Restaurant information
- Established: 1990; 36 years ago
- Food type: Italian-American pizzeria
- Location: 1 Front St, Brooklyn, Kings, 11201, United States
- Other locations: Idaho, Nevada, Alabama, Arizona, Florida, Kansas, Kentucky, New York, South Carolina, Texas, Wisconsin
- Website: www.grimaldispizzeria.com

= Grimaldi's Pizzeria =

American pizzeria chain

Grimaldi's Pizzeria is an American pizzeria chain from the New York City area with over 40 restaurants throughout the United States. Its most famous restaurant is under the Brooklyn Bridge in Brooklyn at 1 Front Street, next door to its original location. Zagat Survey rated Grimaldi's the No. 1 Pizzeria in New York in 2007. With a carry-out and delivery service model in response to the COVID-19 pandemic, in 2022 it had 43 restaurants in operation overall. Slices are sold at all locations except Brooklyn and Palazzo locations, which are cooked by coal-fired brick ovens. It also sells wines and appetizers, as well as calzones. Among desserts are cannoli and tiramisu, as well as New York–style cheesecake.

==History==

=== Original ownership (1990–1994) ===
Patsy Grimaldi (1931-2025), the founder of Grimaldi's Pizzeria, learned to make coal-fired pizza at Patsy's Pizzeria, his uncle Patsy Lancieri's restaurant in Italian Harlem.

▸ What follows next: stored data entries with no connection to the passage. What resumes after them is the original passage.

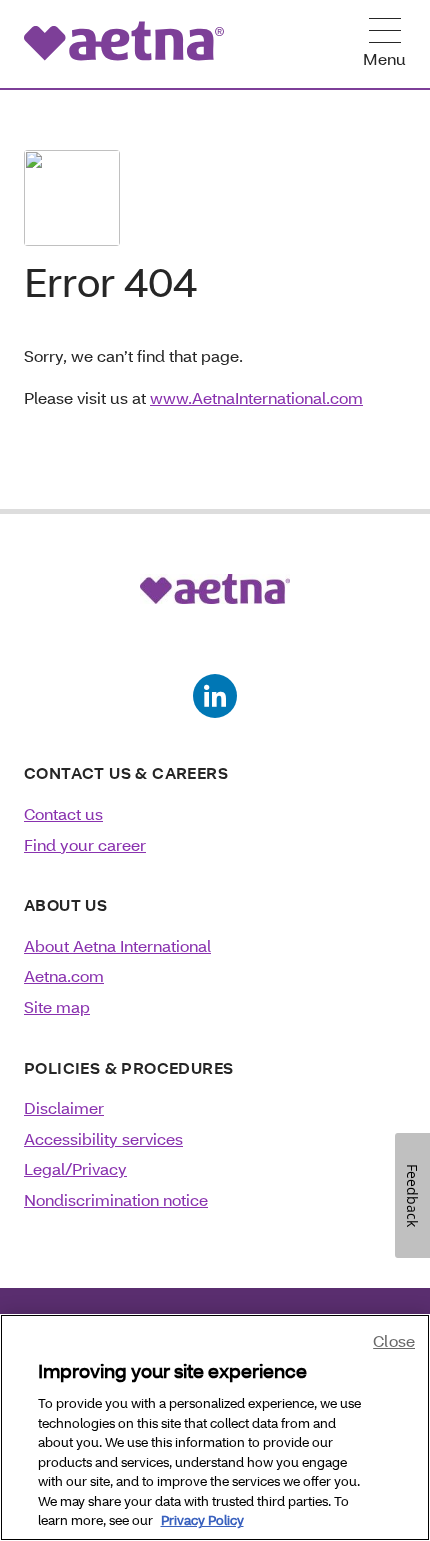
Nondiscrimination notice (116, 1199)
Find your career (85, 844)
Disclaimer (64, 1107)
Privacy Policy (202, 1520)
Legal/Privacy (75, 1168)
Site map (57, 1006)
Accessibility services (103, 1138)
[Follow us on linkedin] (215, 696)
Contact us (63, 813)
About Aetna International (117, 945)
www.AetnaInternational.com (256, 397)
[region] (215, 1427)
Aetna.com (64, 975)
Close (394, 1340)
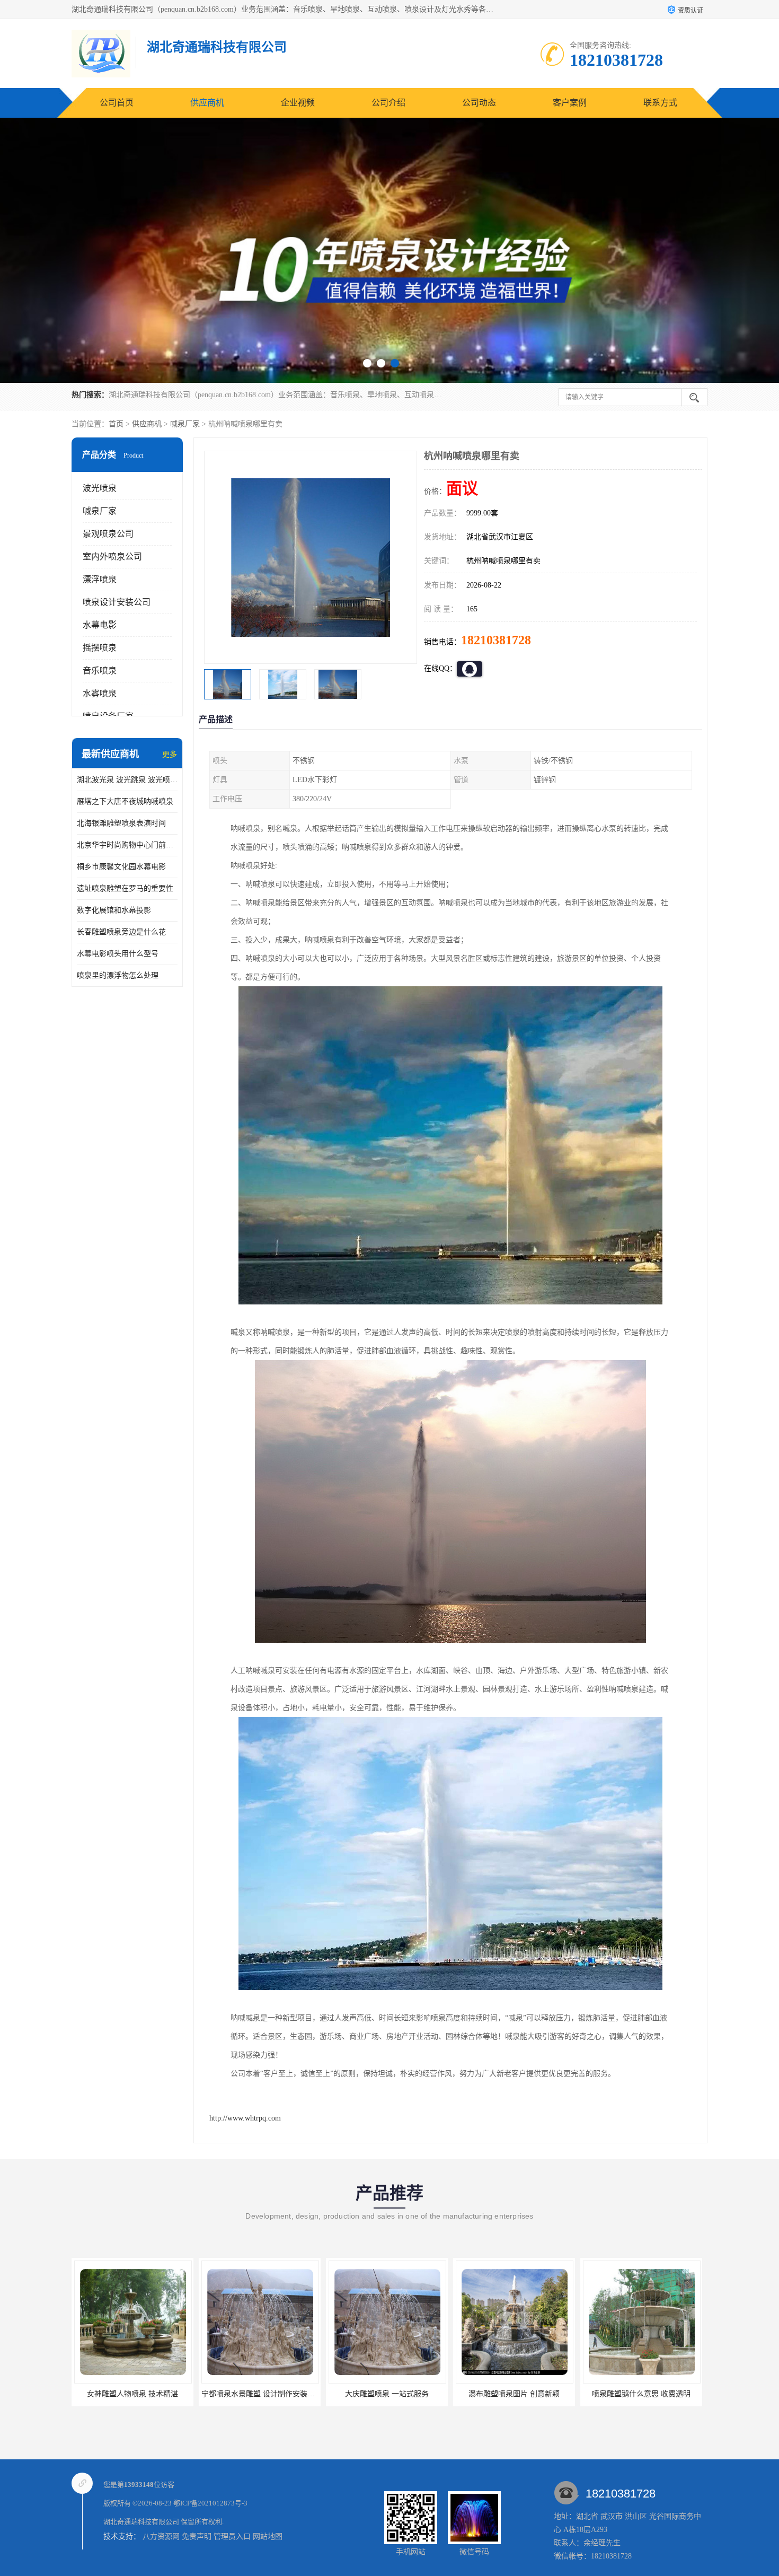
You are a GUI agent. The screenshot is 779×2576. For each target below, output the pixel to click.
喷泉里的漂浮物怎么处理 (117, 975)
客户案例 (570, 102)
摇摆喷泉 (100, 647)
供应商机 (207, 102)
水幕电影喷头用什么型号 (117, 954)
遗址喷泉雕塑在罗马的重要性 (125, 888)
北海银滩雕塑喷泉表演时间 (121, 823)
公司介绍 (388, 102)
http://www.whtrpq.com (245, 2118)
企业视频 (298, 102)
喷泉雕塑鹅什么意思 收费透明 (387, 2394)
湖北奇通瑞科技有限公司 (141, 2522)
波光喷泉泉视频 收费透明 (641, 2394)
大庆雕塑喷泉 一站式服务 (132, 2394)
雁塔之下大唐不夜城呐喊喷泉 (125, 801)
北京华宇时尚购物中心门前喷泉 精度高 (127, 845)
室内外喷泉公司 (112, 556)
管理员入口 (232, 2536)
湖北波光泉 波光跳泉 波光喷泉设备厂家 (127, 780)
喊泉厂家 (185, 424)
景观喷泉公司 (108, 533)
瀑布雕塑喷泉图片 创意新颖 (259, 2394)
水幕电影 (100, 624)
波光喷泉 (100, 488)
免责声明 (196, 2536)
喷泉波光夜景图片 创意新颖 (514, 2394)
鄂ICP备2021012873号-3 (210, 2503)
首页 (116, 424)
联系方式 (660, 102)
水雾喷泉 (100, 693)
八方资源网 (161, 2536)
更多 (169, 754)
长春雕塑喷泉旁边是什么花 (121, 932)
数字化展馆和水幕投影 (114, 910)
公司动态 (479, 102)
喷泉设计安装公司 (117, 602)
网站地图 (267, 2536)
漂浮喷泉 (100, 579)
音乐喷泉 (100, 670)
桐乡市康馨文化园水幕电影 (121, 867)
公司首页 (117, 102)
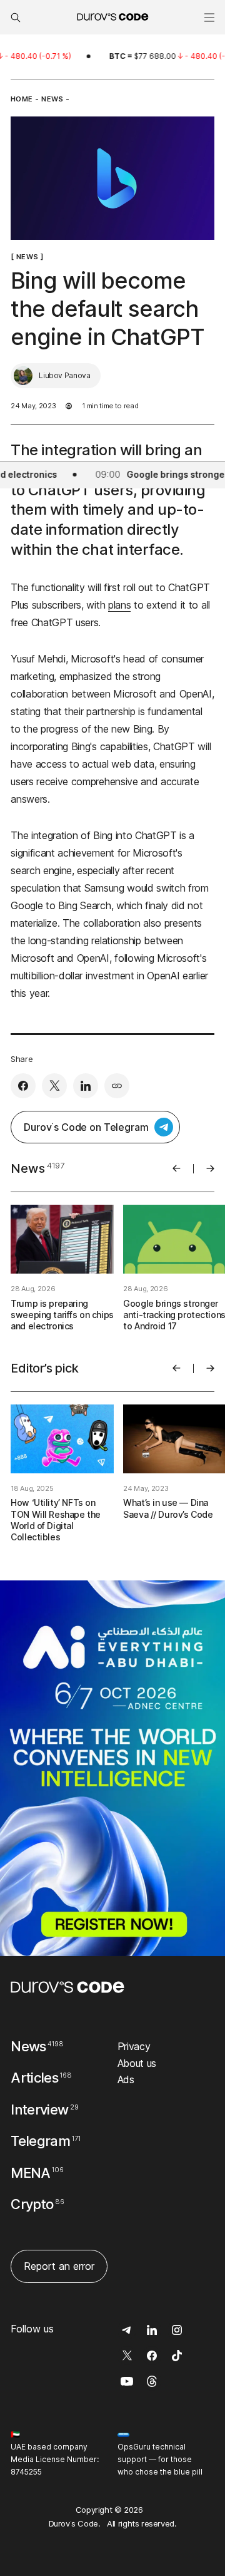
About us (137, 2063)
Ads (126, 2079)
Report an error (59, 2266)
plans (119, 605)
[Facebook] (23, 1085)
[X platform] (54, 1085)
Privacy (134, 2046)
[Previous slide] (176, 1168)
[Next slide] (210, 1168)
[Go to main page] (67, 1987)
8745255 (26, 2471)
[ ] (27, 256)
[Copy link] (116, 1085)
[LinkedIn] (85, 1085)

He helped to support his family by working at the restaurant after his father died when he was 12, working his way up from busboy to coal oven apprentice, to waiter. Decades later, at age 57, Grimaldi decided to go into business for himself after noticing that an abandoned hardware store in Brooklyn was available to rent.

Grimaldi opened Grimaldi's Pizzeria in Brooklyn, New York, in 1990, in a location under the Brooklyn Bridge, at 19 Old Fulton Street in Brooklyn. It was named Patsy's Pizzeria, unassociated with the Patsy's Pizzeria in East Harlem where Grimaldi had previously worked as a teenager. Only selling pies, not slices, it became popular and expanded into Hoboken. It expanded to have two locations in New Jersey: both operated by Patsy Grimaldi's business partner Sean McHugh, in Hoboken and Verona, New Jersey. It became known for having lines around the block for people waiting to order. A jukebox played Frank Sinatra.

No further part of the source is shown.